Yasin Almalioglu, a part of the research team, said that AVs’ difficulty in achieving precise positioning during challenging adverse weather is a significant reason why these have been limited to relatively small-scale trials. For example, weather such as snow or rain may lead to an AV detecting itself in the wrong lane before a turn or stopping too late at an intersection because of imperfect positioning.
To overcome this issue, Almalioglu and his colleagues developed a new, self-supervised deep learning model for ego-motion estimation, which is a crucial component of an AV’s driving system. It estimates the car’s moving position relative to objects observed from the car itself.
The model brought together highly detailed information from visual sensors (which can be distorted by adverse conditions with data from weather-immune sources, so that the benefits of each of them can be used under various weather conditions.
The model was trained with the help of several publicly available AV datasets, which included data from multiple sensors such as radar, cameras, and lidar under diverse settings, including variable darkness/light and precipitation.
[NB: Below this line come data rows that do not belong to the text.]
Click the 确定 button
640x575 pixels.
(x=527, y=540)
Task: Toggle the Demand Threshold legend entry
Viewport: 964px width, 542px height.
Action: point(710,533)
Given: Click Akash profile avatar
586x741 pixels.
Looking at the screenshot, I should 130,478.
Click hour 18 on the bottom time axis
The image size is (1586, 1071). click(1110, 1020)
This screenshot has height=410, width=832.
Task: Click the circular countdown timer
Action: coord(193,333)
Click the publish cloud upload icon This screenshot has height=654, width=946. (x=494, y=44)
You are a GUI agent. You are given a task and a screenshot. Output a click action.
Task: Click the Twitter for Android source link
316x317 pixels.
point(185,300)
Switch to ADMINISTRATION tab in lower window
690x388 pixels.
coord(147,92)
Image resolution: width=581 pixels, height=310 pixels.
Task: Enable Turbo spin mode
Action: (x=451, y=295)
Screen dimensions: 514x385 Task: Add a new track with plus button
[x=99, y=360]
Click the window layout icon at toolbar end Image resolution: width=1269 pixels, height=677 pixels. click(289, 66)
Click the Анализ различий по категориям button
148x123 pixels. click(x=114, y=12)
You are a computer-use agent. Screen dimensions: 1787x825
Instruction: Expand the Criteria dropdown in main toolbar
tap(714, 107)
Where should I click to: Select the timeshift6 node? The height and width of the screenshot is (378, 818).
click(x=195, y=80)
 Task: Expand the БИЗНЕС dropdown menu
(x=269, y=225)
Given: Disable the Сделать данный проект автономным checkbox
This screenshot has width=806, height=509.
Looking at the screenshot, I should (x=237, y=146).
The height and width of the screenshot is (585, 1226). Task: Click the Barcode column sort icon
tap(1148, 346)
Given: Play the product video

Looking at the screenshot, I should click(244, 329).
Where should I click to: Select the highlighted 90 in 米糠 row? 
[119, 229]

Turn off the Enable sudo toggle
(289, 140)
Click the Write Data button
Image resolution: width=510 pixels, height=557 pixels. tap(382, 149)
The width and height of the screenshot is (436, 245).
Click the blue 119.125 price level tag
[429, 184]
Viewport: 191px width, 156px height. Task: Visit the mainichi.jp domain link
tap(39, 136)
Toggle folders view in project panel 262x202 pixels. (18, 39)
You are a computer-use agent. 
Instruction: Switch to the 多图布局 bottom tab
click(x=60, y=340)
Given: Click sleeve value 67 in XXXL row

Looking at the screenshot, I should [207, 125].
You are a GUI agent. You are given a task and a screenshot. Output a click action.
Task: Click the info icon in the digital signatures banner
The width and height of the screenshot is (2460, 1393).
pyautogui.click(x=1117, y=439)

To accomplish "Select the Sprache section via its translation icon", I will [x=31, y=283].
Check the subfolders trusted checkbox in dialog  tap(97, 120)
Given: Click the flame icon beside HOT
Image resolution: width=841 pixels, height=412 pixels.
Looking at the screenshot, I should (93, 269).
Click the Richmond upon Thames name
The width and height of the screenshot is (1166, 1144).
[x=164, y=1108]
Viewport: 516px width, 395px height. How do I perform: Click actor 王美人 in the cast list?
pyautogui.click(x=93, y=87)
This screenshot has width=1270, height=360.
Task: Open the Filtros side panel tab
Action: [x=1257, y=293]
These were used to generate algorithms to rebuild scene geometry and evaluate the car’s position from novel data.
The researchers proved that the model showed robust all-weather performance under various test situations, including conditions fog, rain or snow during both day and night. The team anticipates that this work will bring AVs one step closer to safe and smooth all-weather autonomous driving and, ultimately, a broader use within societies.